*Problem to work on:* Please repeat nothing except the lines from the one containing "The height and" through the end of the records, exactly and without pictures.

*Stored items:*
• • • • •

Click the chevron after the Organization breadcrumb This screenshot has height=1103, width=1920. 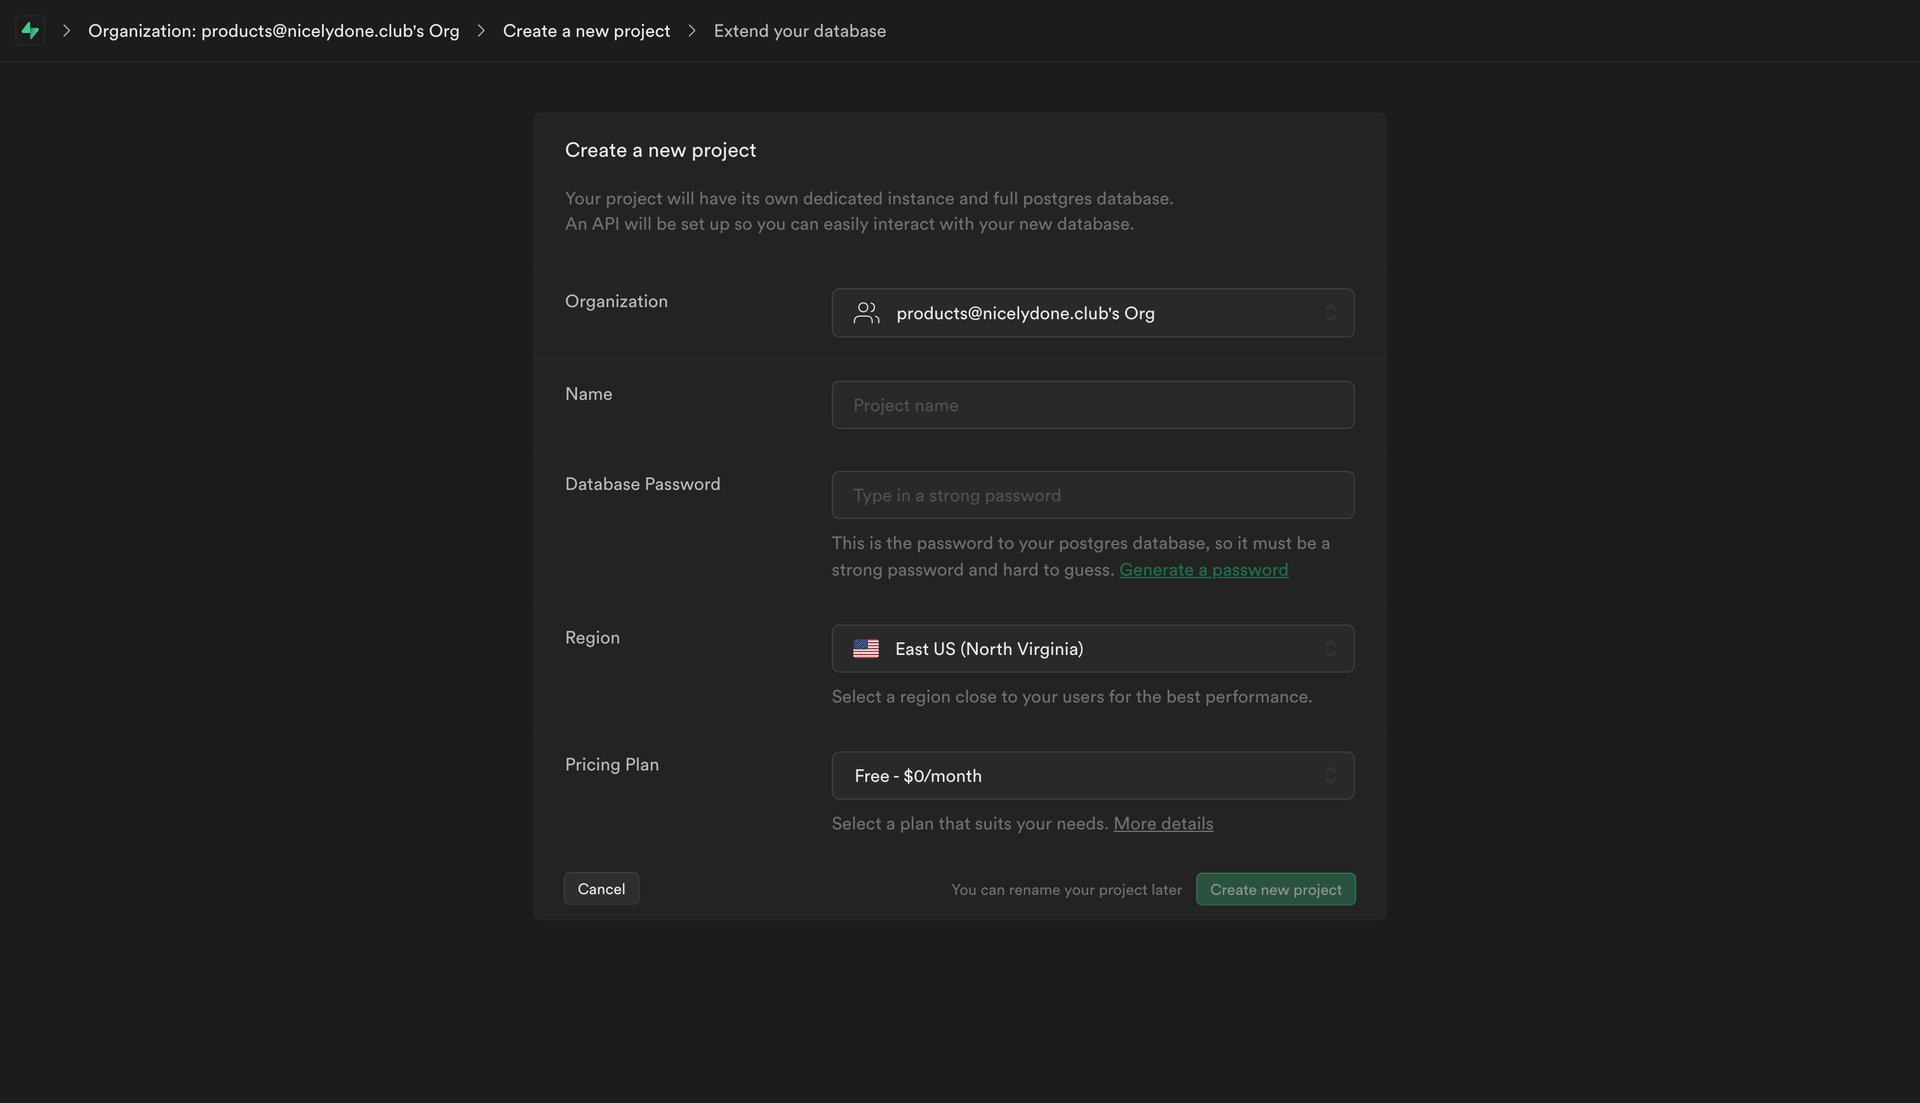point(480,30)
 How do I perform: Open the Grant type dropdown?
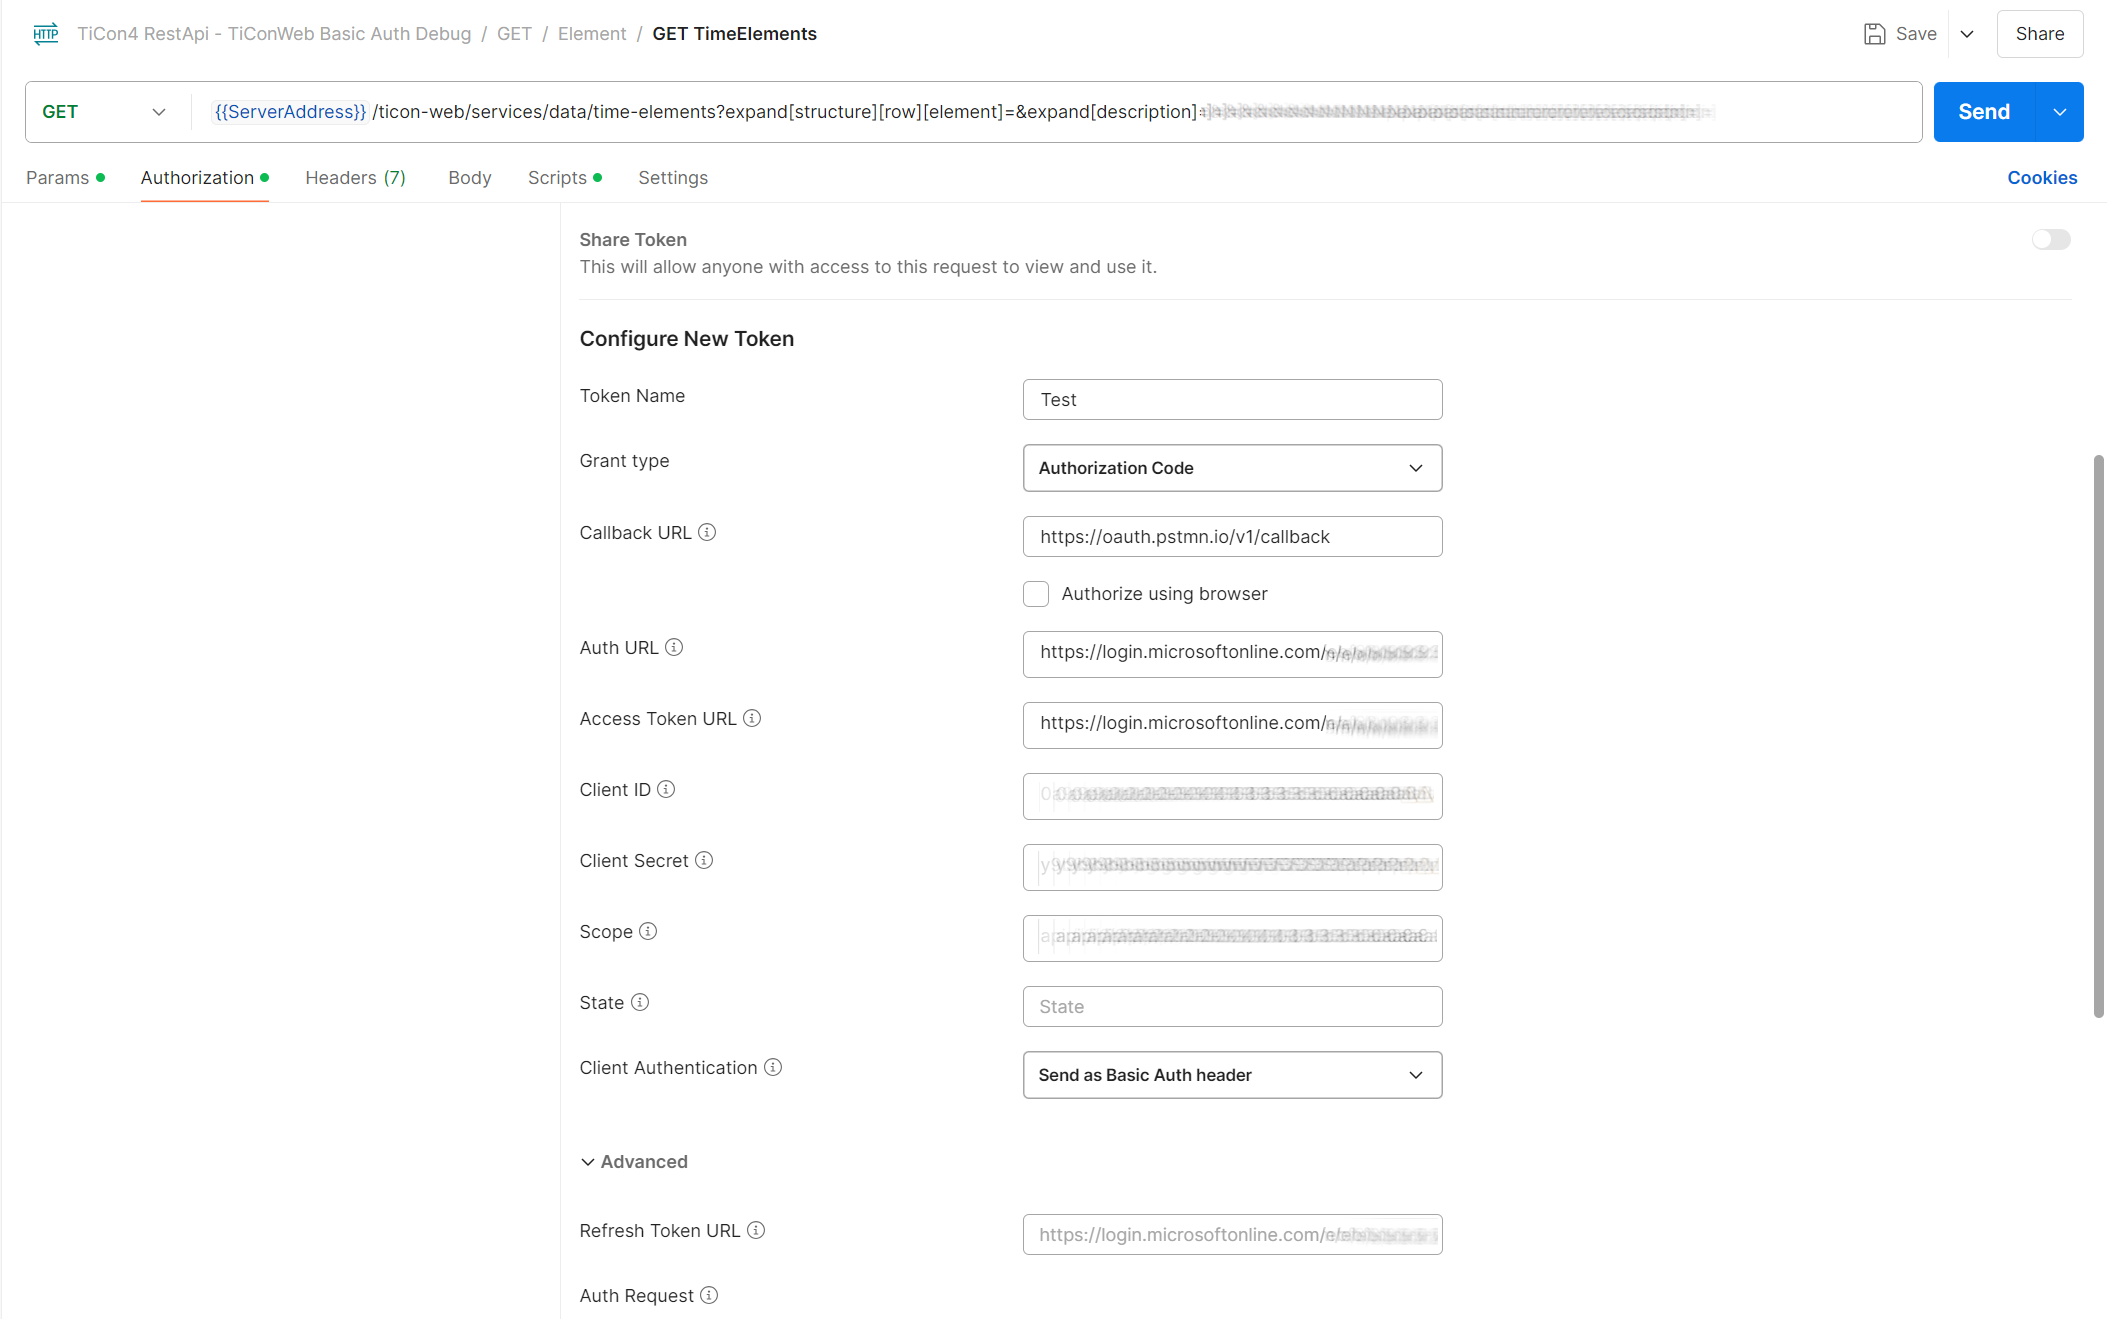1232,468
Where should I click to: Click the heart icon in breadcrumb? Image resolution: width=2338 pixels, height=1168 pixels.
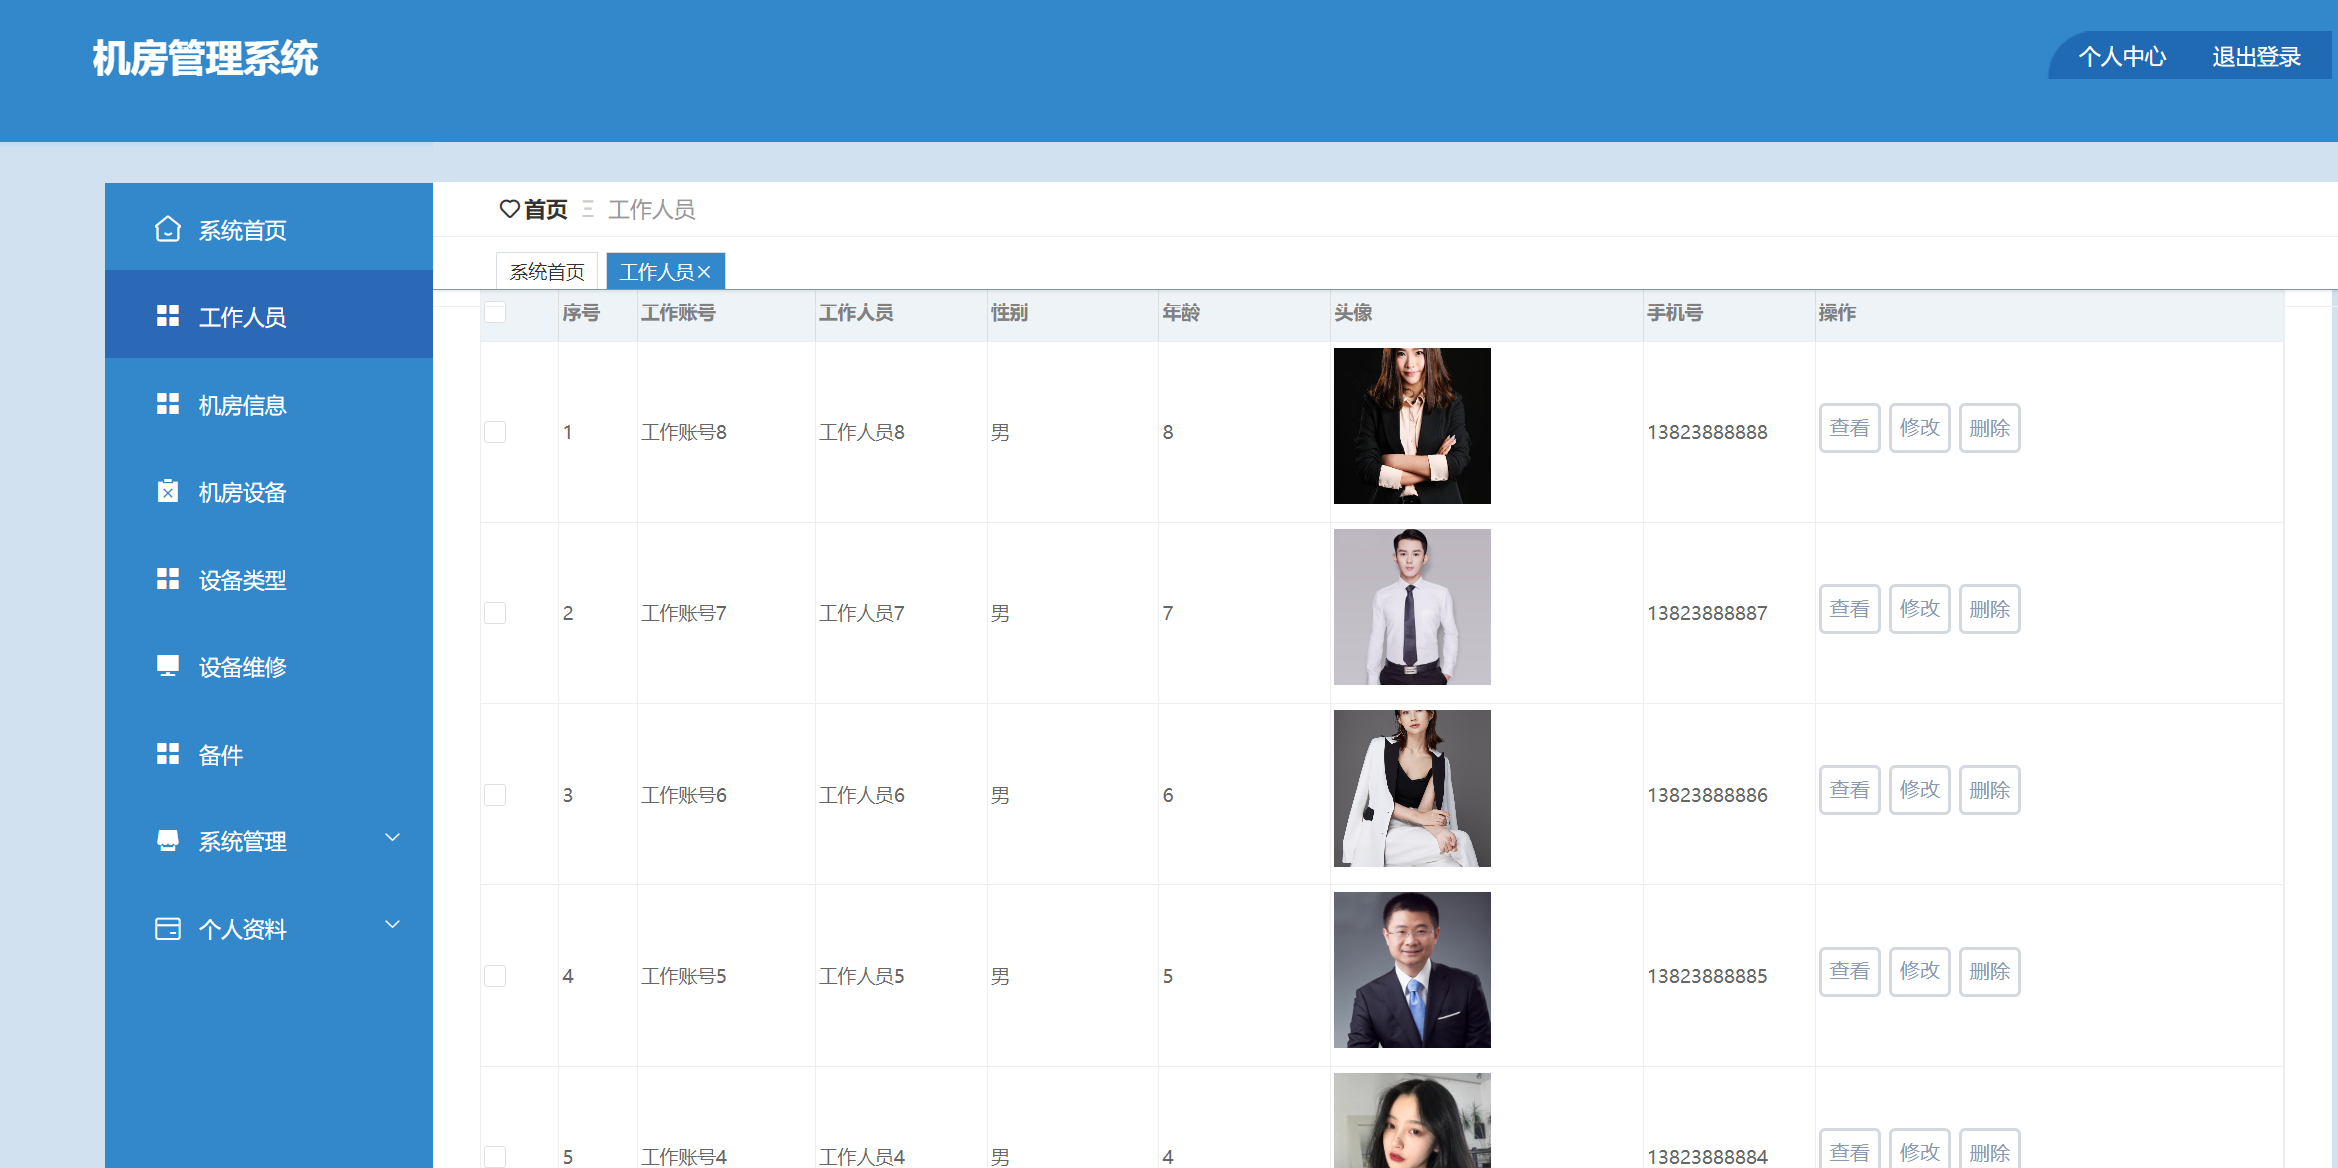[509, 209]
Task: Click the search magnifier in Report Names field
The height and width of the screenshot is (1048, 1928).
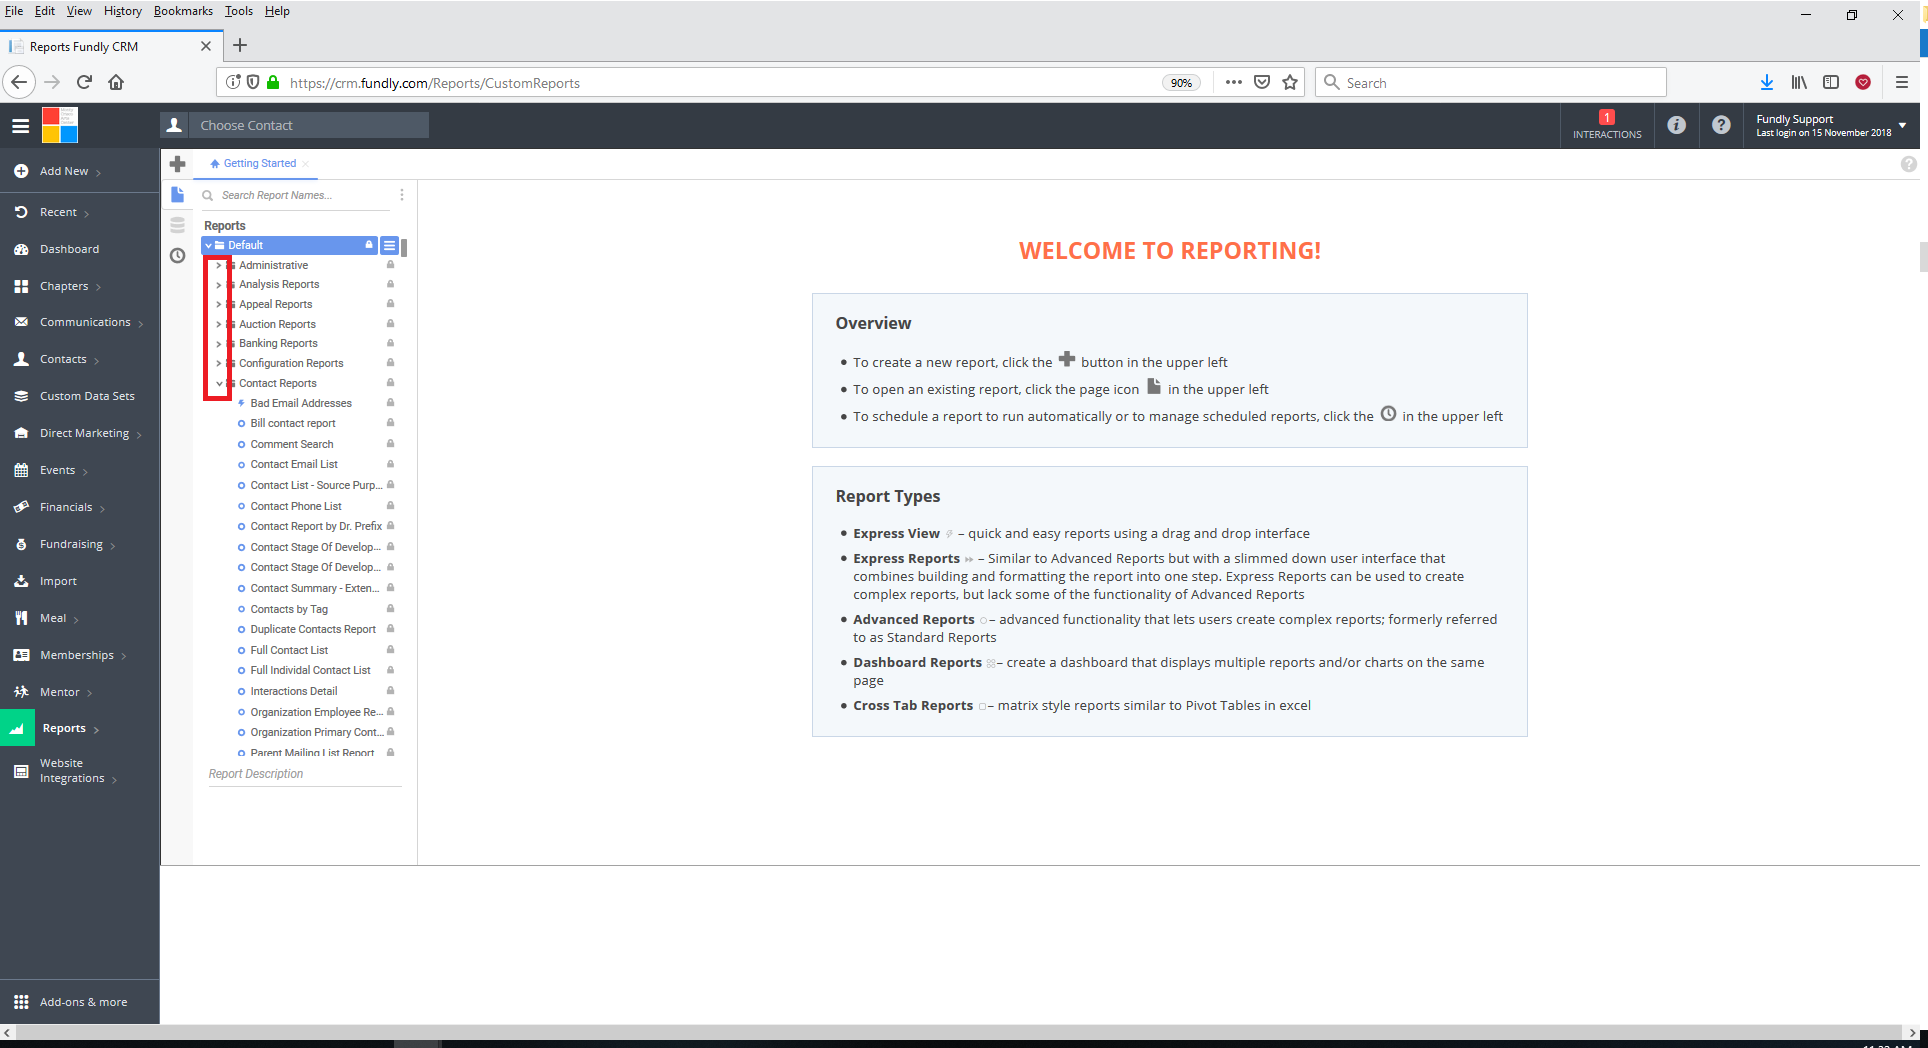Action: tap(207, 195)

• • • • •

*Finished exercise:*
The height and width of the screenshot is (1048, 1928).
Action: tap(207, 195)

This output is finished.